## [Request]
Please reproduce, unchanged, the part of the data that opens with the line containing "Click the 限店铺限商品 label on coupon" and closes with the line containing "Action: pyautogui.click(x=1114, y=1133)", including both of those lines.

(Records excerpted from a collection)
▼

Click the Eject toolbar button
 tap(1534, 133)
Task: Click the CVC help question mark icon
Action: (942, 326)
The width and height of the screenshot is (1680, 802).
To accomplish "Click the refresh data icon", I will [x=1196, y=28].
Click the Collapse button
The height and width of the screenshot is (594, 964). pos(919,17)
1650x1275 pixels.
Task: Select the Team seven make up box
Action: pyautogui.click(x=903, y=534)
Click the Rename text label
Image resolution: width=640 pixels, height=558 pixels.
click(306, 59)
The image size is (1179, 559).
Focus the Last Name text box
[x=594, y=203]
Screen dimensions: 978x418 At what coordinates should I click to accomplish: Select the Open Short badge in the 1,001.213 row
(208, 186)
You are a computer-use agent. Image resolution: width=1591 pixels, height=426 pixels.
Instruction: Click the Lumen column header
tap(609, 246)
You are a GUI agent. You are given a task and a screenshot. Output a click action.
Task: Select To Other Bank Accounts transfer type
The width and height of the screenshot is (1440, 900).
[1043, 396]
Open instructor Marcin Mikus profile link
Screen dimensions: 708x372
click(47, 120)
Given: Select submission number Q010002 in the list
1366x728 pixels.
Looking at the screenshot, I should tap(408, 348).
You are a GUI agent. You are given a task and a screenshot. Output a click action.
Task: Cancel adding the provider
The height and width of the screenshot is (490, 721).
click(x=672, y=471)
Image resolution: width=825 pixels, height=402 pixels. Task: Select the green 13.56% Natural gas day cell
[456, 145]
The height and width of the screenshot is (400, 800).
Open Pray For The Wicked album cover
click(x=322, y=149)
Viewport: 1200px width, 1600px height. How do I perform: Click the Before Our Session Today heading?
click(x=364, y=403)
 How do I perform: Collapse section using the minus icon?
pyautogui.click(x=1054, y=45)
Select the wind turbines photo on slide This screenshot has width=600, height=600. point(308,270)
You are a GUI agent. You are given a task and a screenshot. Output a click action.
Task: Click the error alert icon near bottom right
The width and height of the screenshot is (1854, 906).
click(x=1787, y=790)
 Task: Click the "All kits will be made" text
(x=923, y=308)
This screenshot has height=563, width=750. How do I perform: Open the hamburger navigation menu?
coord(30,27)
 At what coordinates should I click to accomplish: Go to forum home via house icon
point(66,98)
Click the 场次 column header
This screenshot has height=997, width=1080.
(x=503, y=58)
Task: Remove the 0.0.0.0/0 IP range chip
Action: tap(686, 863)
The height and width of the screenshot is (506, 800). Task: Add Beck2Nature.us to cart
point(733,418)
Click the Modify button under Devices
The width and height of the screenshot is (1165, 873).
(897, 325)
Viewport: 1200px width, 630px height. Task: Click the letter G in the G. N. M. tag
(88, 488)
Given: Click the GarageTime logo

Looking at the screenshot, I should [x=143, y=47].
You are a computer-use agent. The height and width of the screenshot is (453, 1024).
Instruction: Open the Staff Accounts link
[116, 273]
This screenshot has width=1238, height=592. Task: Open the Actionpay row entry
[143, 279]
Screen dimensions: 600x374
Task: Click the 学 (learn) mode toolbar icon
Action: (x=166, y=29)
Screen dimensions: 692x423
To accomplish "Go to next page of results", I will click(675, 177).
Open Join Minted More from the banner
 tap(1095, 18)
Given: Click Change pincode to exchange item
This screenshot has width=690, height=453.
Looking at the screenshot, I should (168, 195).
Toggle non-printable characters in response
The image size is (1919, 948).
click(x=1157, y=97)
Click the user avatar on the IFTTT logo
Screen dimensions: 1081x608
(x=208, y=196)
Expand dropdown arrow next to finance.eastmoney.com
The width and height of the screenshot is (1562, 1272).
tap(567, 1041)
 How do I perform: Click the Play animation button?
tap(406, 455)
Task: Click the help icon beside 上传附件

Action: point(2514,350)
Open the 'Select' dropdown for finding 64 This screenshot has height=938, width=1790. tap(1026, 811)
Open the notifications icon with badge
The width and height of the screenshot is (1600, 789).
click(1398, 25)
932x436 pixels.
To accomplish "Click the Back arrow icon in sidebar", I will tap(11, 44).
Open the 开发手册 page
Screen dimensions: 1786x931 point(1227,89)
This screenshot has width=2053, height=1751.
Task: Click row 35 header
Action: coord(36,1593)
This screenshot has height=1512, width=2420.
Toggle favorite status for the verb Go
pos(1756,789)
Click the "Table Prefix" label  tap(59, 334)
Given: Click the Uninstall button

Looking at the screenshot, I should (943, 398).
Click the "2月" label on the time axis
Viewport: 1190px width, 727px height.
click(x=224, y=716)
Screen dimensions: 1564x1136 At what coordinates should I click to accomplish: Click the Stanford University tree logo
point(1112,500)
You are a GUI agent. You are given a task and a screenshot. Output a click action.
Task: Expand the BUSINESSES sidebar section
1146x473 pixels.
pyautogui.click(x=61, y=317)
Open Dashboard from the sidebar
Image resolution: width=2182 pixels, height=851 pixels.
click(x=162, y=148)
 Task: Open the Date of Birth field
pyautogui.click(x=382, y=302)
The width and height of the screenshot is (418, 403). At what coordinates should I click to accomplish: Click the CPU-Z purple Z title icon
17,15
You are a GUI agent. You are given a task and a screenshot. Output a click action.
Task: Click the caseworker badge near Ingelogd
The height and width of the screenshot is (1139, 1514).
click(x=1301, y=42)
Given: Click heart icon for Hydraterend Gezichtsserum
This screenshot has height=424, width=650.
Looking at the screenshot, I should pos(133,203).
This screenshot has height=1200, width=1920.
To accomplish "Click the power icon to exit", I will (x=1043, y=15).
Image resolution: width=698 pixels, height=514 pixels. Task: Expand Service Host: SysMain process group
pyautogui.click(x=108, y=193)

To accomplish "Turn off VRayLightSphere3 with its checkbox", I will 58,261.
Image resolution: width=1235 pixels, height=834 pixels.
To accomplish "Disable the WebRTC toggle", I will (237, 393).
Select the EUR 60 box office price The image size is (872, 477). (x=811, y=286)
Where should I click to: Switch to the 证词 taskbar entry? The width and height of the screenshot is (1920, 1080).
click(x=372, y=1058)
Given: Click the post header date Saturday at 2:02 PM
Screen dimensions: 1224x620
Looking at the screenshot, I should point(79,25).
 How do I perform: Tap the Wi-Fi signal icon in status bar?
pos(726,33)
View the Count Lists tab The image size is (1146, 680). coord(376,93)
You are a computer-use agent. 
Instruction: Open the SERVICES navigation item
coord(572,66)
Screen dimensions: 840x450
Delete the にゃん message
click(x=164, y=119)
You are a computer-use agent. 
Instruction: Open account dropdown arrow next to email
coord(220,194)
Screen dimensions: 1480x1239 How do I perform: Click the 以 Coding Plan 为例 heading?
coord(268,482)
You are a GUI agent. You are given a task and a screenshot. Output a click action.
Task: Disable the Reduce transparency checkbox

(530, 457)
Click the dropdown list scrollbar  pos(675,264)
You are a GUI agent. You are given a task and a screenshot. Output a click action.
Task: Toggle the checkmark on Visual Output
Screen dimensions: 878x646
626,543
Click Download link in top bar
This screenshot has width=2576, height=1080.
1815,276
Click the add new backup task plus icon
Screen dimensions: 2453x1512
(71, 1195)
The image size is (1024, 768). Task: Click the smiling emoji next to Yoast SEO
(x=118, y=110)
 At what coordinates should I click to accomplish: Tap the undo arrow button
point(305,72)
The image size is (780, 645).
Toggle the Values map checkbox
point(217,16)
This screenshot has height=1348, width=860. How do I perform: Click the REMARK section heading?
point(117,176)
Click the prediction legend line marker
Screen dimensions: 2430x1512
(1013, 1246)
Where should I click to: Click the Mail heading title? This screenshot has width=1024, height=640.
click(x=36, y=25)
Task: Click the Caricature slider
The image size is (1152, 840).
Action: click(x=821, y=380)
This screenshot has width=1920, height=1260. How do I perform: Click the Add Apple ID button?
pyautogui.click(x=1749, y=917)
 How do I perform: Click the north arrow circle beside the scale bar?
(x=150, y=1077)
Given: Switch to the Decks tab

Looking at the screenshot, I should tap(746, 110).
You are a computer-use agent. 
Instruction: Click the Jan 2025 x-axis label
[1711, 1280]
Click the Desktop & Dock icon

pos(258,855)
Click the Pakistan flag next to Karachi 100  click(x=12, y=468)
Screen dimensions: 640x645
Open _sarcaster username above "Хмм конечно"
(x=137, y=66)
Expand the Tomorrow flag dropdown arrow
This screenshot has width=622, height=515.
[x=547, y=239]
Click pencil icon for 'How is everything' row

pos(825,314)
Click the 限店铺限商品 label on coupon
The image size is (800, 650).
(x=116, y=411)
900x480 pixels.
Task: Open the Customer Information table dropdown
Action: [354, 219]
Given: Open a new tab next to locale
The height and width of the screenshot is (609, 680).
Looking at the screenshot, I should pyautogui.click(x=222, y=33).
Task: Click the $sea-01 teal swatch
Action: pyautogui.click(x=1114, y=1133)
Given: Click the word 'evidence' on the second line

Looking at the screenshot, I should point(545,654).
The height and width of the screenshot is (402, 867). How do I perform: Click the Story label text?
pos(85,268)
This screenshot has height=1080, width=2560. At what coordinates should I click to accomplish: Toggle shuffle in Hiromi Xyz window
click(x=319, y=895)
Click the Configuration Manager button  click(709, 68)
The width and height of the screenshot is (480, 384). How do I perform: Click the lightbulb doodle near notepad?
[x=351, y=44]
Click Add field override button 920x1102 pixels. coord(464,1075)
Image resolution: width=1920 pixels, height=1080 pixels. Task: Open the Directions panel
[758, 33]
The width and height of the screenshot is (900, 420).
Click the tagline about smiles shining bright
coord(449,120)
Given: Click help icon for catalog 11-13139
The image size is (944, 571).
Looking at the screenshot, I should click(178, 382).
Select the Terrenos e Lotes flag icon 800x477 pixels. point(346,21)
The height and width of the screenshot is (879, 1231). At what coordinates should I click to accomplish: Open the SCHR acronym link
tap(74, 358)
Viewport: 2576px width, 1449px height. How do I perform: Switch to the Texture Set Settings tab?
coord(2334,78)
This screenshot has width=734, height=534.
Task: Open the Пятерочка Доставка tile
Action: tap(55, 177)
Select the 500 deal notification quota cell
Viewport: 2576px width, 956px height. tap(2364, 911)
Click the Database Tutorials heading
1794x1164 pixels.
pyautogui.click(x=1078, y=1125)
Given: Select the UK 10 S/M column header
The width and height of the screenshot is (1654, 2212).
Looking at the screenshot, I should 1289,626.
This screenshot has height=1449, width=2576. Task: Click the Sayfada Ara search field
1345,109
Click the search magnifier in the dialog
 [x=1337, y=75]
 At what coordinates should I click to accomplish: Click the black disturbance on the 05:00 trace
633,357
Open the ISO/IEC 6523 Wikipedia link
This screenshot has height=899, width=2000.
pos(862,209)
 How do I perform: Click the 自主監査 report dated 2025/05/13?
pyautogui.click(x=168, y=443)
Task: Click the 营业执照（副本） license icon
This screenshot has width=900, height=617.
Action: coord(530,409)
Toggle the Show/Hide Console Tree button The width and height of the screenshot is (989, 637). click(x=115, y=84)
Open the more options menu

▲

## [Task response]
Click the 限店铺限商品 label on coupon
The image size is (800, 650).
(x=116, y=411)
900x480 pixels.
Task: Open the Customer Information table dropdown
Action: [354, 219]
Given: Open a new tab next to locale
The height and width of the screenshot is (609, 680).
Looking at the screenshot, I should pyautogui.click(x=222, y=33).
Task: Click the $sea-01 teal swatch
Action: pyautogui.click(x=1114, y=1133)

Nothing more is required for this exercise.